Washington Police Department

Local law enforcement officials already have felt some strain from the boost in pay that officers in St. Louis County are poised to receive.

New revenue will come from the voter-approved sales tax expected to bring raises to officers, more training and equipment to the stressed St. Louis County department. Over half of the expected $80 million in annual revenue would go to St. Louis County and the remaining approximate $36 million would go to municipalities within the county.

“It makes it challenging for law enforcement agencies everywhere, not just Franklin County,” said Sheriff Steve Pelton. “We already have had deputies leave due to the pay increase.”

New figures have been released that outline the discrepancy between the Franklin County and municipal police forces in the county compared to the neighboring department.

The St. Louis County Council unanimously approved a pay increase for officers that will average about 30 percent per officer, according to the St. Louis Post-Dispatch. A final vote on raises for higher ranking officers is expected later this year.

Depending on experience, pay for officers in St. Louis COunty could be $20,000 higher than salaries in Franklin County.

“The people we have are committed, excellent law enforcement professionals,” Pelton added, “but when they can drive 40 minutes away and get $20,000 more it is hard to compete.”

According to reports, officers in St. Louis County with 10 years of experience who earn $48,256 in base pay will see their base pay increase to $68,848.
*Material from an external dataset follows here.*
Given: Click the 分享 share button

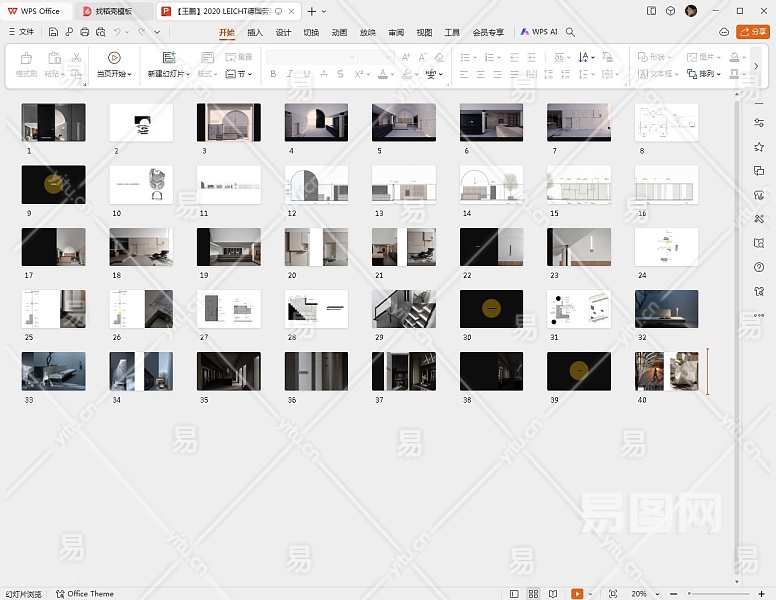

Following a 2014 countywide salary study, Franklin County deputies received a 3 percent raise, as well as length-of-service pay increases.

“Eventually it is going to have to be addressed,” Pelton said.

Washington Police

Police Chief Ed Menefee said two of his officers are already on the move to St. Louis County and two more have expressed interest in joining.

With the retirement of another officer, Menefee said the city could be down five of its 28 officers.

“It’s a big impact,” he said. “Being down five people would be devastating.”

Menefee said an officer who recently retired has expressed interest in coming back to fill one of the five spots, but the department is still going to be shorthanded.

“It just makes more overtime, which wears everyone down,” he said. “We have holidays coming up, and it might be no vacations during those times because we need the manpower.”

St. Clair Officers

According to St. Clair Police Chief Bill Hammack, in the past year and a half, five officers have left St. Clair for better paying positions either in St. Louis or St. Charles counties. In addition, two officers retired and one died.

Hammack said finding good qualified applicants to fill their place was not easy.

“In some of these positions, it took me up to six months to find an applicant (who) applied who didn’t have disciplinary problems in another department or was looking for employment because they lost their employment at another police department,” Hammack said.

Union Department

Union Police Capt. Kyle Kitcher said he expects an impact within the force, but the department strives to hire officers who want to be in the Union community.

“We still hold fast to the belief that there are good men and women in the community who want to be in law enforcement in the community where they grew up,” he said.

“That really gets our attention,” Kitcher added. “There is better retention for officers who have been in the community for some time.”

Kitcher said Union aldermen and city staff have provided excellent benefits for police and their families.

Fewer Recruits

According to Pelton, the “post Ferguson” effect already has impacted the number of people who enter the profession and police academies are struggling to get applicants.

“They are not looking to start a career in law enforcement,” he said.

“There are fewer applicants now than ever in my career,” Kitcher added. “Some of that is due to the national media portrayal of police — if you beat the police up nationwide for several years, it will take time for things to get better.”

Washington recently accepted applications to fill two of the openings. Menefee said he was hopeful to find a replacement in the pool, but said it wasn’t guaranteed the department would be hiring anyone soon. The last time the department had an opening, it took about a year to find the “right” officer, he said.

“You can settle for anyone, or you can settle for the quality applicant,” he said. “We don’t settle for anybody, we settle for quality.”

Lately, recruitment has been hard for police. Menefee said the job is so demanding and polarizing right now that many people are turned off by the idea of becoming a police officer. He said the applicant pool is smaller and many of the candidates are subpar.

“We’ve seen a big drop in people interested and a big drop in the quality,” he said.

Years ago, when a positioned opened in St. Clair, there would be 15 to 25 applicants, Hammack said. In recent years, when a position opens, there are one to two applicants after months of advertising.

“It makes things difficult because you don’t want to just put a person in that position (who has had) problems elsewhere or (who) doesn’t meet the (hiring) standards,” Hammack said.

The police department currently has 14 officers. Hammack said as the town grows and with the department’s “pretty high call load,” they are in need of more officers.

Missourian staff writers Joe Barker and Elizabeth Barmier contributed to the story.